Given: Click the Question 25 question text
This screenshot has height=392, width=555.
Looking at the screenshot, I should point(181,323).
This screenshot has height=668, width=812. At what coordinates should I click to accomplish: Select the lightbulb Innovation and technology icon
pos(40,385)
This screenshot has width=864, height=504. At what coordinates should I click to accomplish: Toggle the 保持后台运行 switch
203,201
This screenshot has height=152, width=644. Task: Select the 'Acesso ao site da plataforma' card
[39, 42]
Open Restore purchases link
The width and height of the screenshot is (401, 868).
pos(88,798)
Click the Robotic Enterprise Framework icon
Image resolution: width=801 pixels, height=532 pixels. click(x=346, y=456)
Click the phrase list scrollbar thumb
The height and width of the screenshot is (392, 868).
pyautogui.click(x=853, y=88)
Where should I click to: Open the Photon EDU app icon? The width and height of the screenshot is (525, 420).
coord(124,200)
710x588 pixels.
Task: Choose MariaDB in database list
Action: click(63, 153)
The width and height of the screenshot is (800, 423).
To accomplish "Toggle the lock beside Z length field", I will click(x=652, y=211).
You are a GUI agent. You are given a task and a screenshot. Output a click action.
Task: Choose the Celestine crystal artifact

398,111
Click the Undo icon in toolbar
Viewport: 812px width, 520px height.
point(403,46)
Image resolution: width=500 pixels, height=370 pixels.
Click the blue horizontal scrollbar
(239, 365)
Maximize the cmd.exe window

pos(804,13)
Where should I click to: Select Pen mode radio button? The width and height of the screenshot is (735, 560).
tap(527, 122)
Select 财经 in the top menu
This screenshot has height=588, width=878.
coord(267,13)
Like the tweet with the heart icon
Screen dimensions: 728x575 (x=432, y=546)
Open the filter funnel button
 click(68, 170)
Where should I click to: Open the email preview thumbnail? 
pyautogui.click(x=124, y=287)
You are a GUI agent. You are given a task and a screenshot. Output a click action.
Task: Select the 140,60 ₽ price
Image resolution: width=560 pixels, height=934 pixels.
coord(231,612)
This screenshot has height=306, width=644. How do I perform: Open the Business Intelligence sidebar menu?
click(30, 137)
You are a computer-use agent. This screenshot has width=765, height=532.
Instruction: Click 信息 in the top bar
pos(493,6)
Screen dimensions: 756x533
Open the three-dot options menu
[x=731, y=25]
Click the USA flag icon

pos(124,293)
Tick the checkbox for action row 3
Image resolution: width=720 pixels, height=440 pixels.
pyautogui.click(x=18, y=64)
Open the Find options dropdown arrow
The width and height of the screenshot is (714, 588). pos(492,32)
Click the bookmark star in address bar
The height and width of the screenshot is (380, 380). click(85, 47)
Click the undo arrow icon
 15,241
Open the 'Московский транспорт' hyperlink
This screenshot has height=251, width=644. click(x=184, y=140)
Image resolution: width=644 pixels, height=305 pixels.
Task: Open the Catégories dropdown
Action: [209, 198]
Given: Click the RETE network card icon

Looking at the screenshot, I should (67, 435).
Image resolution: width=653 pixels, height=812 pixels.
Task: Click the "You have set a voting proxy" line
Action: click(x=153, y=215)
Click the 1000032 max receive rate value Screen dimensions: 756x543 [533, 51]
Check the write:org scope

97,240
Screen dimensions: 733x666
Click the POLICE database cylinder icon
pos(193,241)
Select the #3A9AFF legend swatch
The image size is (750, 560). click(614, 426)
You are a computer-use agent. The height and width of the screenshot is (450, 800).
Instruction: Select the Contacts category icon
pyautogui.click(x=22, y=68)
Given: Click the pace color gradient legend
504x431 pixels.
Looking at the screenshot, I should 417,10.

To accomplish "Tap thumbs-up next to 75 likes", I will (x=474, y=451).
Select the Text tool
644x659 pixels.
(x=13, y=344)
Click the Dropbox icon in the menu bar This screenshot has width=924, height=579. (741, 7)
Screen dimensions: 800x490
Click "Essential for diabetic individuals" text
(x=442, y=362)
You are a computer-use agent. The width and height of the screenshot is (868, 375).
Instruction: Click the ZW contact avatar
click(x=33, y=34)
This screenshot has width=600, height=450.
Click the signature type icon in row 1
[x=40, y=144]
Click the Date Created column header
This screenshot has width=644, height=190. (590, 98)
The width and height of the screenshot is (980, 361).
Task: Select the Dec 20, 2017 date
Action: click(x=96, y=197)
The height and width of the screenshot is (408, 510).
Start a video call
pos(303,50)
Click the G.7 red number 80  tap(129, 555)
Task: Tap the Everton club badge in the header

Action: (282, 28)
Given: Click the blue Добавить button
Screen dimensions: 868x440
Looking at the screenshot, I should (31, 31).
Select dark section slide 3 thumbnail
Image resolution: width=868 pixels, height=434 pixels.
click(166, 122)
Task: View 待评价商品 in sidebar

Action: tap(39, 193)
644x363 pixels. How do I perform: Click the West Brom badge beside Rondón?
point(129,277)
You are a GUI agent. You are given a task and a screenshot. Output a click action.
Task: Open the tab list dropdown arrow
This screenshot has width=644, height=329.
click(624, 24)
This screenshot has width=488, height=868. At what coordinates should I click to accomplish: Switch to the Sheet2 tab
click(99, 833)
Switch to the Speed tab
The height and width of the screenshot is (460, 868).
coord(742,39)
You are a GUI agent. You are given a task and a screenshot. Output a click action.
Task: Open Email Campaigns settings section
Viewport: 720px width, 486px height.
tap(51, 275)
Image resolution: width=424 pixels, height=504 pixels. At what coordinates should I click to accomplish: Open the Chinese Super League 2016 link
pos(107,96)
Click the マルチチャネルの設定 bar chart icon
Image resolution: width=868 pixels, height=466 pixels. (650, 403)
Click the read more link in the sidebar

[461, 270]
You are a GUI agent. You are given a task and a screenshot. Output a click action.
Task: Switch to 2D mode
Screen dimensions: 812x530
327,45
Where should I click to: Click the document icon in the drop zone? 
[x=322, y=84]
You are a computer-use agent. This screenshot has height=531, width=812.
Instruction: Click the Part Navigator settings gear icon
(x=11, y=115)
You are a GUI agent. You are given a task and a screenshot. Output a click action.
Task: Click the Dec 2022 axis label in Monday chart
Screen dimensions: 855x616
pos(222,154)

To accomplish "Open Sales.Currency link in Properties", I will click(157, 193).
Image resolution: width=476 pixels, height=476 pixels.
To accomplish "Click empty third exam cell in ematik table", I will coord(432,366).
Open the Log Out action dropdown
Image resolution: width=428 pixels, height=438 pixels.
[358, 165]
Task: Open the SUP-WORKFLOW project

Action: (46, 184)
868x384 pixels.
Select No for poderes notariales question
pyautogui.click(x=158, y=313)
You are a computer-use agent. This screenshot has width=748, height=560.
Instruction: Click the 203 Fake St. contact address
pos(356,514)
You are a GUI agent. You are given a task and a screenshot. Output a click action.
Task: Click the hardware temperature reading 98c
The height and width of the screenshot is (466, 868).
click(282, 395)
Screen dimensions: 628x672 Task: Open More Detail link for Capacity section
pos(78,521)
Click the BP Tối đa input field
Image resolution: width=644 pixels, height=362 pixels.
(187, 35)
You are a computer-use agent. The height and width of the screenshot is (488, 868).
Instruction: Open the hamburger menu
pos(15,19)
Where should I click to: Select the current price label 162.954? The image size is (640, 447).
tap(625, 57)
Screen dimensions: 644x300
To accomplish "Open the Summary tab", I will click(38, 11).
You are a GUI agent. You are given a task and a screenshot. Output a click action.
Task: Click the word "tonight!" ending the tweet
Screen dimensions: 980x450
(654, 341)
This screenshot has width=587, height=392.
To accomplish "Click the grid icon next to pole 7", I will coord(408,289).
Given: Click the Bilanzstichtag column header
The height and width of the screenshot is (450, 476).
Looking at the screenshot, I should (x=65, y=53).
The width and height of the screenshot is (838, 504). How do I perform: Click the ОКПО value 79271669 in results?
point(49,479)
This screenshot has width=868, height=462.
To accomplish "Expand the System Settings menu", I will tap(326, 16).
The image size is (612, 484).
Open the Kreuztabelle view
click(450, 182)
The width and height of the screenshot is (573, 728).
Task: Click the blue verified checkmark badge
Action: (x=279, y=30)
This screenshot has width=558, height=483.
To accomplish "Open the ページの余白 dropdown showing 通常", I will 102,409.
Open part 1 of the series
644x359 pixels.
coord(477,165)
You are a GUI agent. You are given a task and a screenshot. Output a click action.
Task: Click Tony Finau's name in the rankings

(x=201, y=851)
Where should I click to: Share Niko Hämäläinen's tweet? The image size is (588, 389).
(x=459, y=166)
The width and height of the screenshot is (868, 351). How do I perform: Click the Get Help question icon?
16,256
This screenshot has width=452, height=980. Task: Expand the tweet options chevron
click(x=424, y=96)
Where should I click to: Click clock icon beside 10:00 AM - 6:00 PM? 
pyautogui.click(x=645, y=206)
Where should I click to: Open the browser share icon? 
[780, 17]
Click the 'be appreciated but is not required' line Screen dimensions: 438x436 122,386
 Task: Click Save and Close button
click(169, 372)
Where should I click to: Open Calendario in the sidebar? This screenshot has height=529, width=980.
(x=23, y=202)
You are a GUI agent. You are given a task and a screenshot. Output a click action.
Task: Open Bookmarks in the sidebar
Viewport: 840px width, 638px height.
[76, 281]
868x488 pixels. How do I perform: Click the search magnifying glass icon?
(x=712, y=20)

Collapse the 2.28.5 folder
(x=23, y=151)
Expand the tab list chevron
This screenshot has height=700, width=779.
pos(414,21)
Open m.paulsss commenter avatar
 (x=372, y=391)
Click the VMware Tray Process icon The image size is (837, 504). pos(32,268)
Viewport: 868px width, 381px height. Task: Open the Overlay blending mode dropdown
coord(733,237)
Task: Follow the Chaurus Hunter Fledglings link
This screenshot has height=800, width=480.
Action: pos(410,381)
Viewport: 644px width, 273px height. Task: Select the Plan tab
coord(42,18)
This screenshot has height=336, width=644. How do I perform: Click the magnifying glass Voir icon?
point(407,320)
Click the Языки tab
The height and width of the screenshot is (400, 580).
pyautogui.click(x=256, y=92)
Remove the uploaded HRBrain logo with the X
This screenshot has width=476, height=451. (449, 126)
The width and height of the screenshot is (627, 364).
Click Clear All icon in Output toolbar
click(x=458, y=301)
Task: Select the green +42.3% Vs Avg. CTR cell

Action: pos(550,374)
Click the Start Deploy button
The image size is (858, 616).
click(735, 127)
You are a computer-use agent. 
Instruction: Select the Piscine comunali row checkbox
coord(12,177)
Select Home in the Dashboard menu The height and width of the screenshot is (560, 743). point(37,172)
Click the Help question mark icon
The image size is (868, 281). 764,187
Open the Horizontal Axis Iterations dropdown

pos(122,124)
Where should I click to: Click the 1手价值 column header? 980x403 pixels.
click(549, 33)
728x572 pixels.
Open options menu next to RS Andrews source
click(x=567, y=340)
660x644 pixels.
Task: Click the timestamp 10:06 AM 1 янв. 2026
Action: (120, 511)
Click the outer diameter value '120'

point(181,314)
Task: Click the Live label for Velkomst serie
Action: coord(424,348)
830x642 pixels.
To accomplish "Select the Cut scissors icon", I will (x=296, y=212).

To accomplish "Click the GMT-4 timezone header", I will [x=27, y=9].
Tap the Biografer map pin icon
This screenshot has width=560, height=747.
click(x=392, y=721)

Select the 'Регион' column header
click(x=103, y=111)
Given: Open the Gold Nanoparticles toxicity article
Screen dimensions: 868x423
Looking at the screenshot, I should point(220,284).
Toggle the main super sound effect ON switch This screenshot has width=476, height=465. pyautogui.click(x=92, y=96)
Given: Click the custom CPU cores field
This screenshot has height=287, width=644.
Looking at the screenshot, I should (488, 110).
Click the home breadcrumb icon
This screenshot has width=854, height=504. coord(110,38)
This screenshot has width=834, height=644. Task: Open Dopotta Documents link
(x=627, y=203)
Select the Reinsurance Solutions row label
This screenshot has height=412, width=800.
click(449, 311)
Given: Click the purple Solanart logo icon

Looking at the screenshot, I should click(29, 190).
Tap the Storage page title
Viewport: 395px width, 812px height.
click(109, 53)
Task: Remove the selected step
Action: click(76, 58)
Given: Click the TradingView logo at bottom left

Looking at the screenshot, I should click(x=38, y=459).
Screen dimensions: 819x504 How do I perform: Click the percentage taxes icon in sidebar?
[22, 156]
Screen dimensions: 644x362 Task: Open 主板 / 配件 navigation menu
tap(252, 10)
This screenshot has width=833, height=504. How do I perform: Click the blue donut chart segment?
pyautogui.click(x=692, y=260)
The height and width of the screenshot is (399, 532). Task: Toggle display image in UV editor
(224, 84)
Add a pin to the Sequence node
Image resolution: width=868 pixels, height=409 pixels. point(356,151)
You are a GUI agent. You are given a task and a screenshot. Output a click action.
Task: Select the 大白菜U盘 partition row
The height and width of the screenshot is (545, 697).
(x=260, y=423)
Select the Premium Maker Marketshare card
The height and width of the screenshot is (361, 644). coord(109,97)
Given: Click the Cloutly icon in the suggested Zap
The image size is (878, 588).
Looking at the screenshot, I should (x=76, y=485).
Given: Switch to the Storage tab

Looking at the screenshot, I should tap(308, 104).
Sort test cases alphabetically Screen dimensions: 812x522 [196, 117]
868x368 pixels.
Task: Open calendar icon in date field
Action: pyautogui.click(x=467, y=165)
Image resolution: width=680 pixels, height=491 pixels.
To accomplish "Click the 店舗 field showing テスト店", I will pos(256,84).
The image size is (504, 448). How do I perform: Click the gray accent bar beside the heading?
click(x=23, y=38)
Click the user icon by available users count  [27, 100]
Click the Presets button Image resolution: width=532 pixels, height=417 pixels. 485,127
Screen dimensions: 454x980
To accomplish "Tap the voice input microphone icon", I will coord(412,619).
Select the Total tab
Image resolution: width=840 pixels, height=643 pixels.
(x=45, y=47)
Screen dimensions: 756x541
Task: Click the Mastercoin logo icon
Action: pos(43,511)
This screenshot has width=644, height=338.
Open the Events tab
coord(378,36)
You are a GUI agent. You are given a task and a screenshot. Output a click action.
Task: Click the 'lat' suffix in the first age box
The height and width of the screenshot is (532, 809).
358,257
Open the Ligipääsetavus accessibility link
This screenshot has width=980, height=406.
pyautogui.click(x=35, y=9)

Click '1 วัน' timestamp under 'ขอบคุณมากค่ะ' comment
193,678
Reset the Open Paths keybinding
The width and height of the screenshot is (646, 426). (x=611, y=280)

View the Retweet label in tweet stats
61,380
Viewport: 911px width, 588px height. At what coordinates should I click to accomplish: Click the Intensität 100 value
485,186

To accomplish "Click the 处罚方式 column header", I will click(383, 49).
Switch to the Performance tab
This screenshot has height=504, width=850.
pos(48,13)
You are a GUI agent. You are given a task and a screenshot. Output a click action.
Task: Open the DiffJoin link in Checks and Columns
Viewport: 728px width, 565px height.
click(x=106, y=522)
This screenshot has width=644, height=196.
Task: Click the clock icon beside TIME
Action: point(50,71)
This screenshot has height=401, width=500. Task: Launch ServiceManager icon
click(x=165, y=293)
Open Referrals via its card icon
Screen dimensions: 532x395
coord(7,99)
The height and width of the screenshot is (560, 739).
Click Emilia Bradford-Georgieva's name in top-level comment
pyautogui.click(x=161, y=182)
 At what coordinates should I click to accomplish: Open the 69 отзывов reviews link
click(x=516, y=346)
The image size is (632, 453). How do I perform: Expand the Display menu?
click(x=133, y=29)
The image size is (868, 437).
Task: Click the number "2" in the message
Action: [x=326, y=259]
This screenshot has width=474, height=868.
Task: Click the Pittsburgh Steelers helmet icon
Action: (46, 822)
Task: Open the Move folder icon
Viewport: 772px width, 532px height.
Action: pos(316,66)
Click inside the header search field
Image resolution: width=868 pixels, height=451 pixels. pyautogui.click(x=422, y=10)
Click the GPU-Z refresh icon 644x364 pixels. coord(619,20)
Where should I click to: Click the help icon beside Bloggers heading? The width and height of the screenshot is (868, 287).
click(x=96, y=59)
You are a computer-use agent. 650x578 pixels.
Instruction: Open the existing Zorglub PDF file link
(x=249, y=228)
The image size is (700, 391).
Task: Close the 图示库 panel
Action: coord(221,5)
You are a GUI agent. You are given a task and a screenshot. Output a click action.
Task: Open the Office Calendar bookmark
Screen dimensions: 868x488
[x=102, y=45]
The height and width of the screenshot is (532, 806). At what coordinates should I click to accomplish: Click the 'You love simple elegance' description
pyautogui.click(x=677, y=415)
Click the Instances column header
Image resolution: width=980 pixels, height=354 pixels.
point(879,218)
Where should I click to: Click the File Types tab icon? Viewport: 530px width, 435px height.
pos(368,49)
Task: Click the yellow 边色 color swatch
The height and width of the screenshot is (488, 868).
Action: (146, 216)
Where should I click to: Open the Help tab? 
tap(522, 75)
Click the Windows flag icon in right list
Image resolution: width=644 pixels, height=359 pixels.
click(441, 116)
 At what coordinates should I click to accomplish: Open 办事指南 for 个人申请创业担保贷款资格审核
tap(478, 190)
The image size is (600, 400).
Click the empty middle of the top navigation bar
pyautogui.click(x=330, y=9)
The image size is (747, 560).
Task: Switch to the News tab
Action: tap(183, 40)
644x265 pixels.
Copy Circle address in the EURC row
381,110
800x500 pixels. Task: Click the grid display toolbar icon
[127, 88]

*EXERCISE INSTRUCTIONS*: Output, from the data above, the lines from the line with "Viewport: 728px width, 565px height." to the line with "Click the Instances column header" exactly as they stand, both ends included and nothing else.

*ANSWER TO THIS EXERCISE*:
Viewport: 728px width, 565px height.
click(x=106, y=522)
This screenshot has width=644, height=196.
Task: Click the clock icon beside TIME
Action: point(50,71)
This screenshot has height=401, width=500. Task: Launch ServiceManager icon
click(x=165, y=293)
Open Referrals via its card icon
Screen dimensions: 532x395
coord(7,99)
The height and width of the screenshot is (560, 739).
Click Emilia Bradford-Georgieva's name in top-level comment
pyautogui.click(x=161, y=182)
 At what coordinates should I click to accomplish: Open the 69 отзывов reviews link
click(x=516, y=346)
The image size is (632, 453). How do I perform: Expand the Display menu?
click(x=133, y=29)
The image size is (868, 437).
Task: Click the number "2" in the message
Action: [x=326, y=259]
This screenshot has width=474, height=868.
Task: Click the Pittsburgh Steelers helmet icon
Action: (46, 822)
Task: Open the Move folder icon
Viewport: 772px width, 532px height.
Action: pos(316,66)
Click inside the header search field
Image resolution: width=868 pixels, height=451 pixels. pyautogui.click(x=422, y=10)
Click the GPU-Z refresh icon 644x364 pixels. coord(619,20)
Where should I click to: Click the help icon beside Bloggers heading? The width and height of the screenshot is (868, 287).
click(x=96, y=59)
You are a computer-use agent. 650x578 pixels.
Instruction: Open the existing Zorglub PDF file link
(x=249, y=228)
The image size is (700, 391).
Task: Close the 图示库 panel
Action: coord(221,5)
You are a GUI agent. You are given a task and a screenshot. Output a click action.
Task: Open the Office Calendar bookmark
Screen dimensions: 868x488
[x=102, y=45]
The height and width of the screenshot is (532, 806). At what coordinates should I click to accomplish: Click the 'You love simple elegance' description
pyautogui.click(x=677, y=415)
Click the Instances column header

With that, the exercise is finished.